Work request:
Output all of the records again, exactly as written.

Given entries:
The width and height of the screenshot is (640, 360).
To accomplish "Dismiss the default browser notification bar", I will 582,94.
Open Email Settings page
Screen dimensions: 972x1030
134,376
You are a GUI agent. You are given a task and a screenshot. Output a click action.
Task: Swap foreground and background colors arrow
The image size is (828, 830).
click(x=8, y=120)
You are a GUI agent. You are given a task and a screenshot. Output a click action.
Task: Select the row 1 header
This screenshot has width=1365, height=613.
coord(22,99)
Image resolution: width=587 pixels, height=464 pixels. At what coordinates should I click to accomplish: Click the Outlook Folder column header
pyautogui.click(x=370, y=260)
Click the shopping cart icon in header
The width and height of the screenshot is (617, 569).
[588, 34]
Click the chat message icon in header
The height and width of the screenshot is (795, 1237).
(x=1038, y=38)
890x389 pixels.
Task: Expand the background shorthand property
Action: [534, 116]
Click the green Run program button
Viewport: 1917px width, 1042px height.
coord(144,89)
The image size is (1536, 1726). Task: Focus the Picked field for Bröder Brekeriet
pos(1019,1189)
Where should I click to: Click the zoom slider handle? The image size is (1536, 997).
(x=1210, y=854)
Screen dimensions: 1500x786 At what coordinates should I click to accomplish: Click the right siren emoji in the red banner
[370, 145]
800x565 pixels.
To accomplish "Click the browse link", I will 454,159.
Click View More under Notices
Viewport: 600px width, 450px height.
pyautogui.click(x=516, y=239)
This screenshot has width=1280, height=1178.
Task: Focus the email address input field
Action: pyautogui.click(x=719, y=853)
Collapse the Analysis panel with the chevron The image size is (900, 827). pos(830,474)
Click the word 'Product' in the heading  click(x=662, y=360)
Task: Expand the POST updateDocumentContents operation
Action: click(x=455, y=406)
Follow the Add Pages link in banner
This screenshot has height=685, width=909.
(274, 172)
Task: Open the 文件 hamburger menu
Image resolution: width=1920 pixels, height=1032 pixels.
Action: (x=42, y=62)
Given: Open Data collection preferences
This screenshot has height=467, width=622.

Solution for this task:
The width and height of the screenshot is (640, 360).
To accomplish "Dismiss the default browser notification bar", I will 582,94.
Open Email Settings page
Screen dimensions: 972x1030
134,376
You are a GUI agent. You are given a task and a screenshot. Output a click action.
Task: Swap foreground and background colors arrow
The image size is (828, 830).
click(x=8, y=120)
You are a GUI agent. You are given a task and a screenshot. Output a click action.
Task: Select the row 1 header
This screenshot has width=1365, height=613.
coord(22,99)
Image resolution: width=587 pixels, height=464 pixels. At what coordinates should I click to accomplish: Click the Outlook Folder column header
pyautogui.click(x=370, y=260)
Click the shopping cart icon in header
The width and height of the screenshot is (617, 569).
[588, 34]
Click the chat message icon in header
The height and width of the screenshot is (795, 1237).
(x=1038, y=38)
890x389 pixels.
Task: Expand the background shorthand property
Action: [534, 116]
Click the green Run program button
Viewport: 1917px width, 1042px height.
coord(144,89)
The image size is (1536, 1726). Task: Focus the Picked field for Bröder Brekeriet
pos(1019,1189)
Where should I click to: Click the zoom slider handle? The image size is (1536, 997).
(x=1210, y=854)
Screen dimensions: 1500x786 At what coordinates should I click to accomplish: Click the right siren emoji in the red banner
[370, 145]
800x565 pixels.
To accomplish "Click the browse link", I will 454,159.
Click View More under Notices
Viewport: 600px width, 450px height.
pyautogui.click(x=516, y=239)
This screenshot has width=1280, height=1178.
Task: Focus the email address input field
Action: pyautogui.click(x=719, y=853)
Collapse the Analysis panel with the chevron The image size is (900, 827). pos(830,474)
Click the word 'Product' in the heading  click(x=662, y=360)
Task: Expand the POST updateDocumentContents operation
Action: click(x=455, y=406)
Follow the Add Pages link in banner
This screenshot has height=685, width=909.
(274, 172)
Task: Open the 文件 hamburger menu
Image resolution: width=1920 pixels, height=1032 pixels.
Action: (x=42, y=62)
Given: Open Data collection preferences
This screenshot has height=467, width=622.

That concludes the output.